Essentially, Pāṇini taught a “metarule,” which is typically interpreted by scholars as follows: “In the case of a conflict between two rules of equal strength, the rule that comes later in the serial order of the grammar wins.”
This means that Sanskrit words technically do not need translation from any other language (as some English words derive from Latin). Instead, all Sanskrit words are derived or rooted from the language itself.
All languages have structures and rules for forming words and sentences. But sometimes there are variations in the spelling of words. This is not the case with Sanskrit.
In Sanskrit, there are no random words. The language is based on a grammatical derivational system.

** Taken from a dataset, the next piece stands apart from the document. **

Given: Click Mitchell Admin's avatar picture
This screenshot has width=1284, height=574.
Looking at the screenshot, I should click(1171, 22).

Astadhyayi explains how all Sanskrit words are derived from fundamental letters given in his Maheshwar Sutras a set of 14 rules, which are the basis of language.
A research paper, “On the Architecture of Panini Grammar,” by Stanford University linguistics expert Paul Kiparsky sheds more light on this.
Panini Astadhyayi (with his Sutras ) shares similar rules to modern programming languages.
For example, there is:
- Sangyak Varna – Similar to Keywords
- Pratyaya – similar to operators
- Vidhi – similar to functions
- Anuvrati – similar to libraries or packages
Since Sanskrit can be algorithmically derived from a metalanguage or “metarules,” as described in Panini Astadhyayi , it could be easy or easier to create a generative model for the language—at least compared to other modern languages. Its rule-based grammatical basis is one of the reasons why Sanskrit has been considered by some as an ideal language for knowledge representation in artificial intelligence.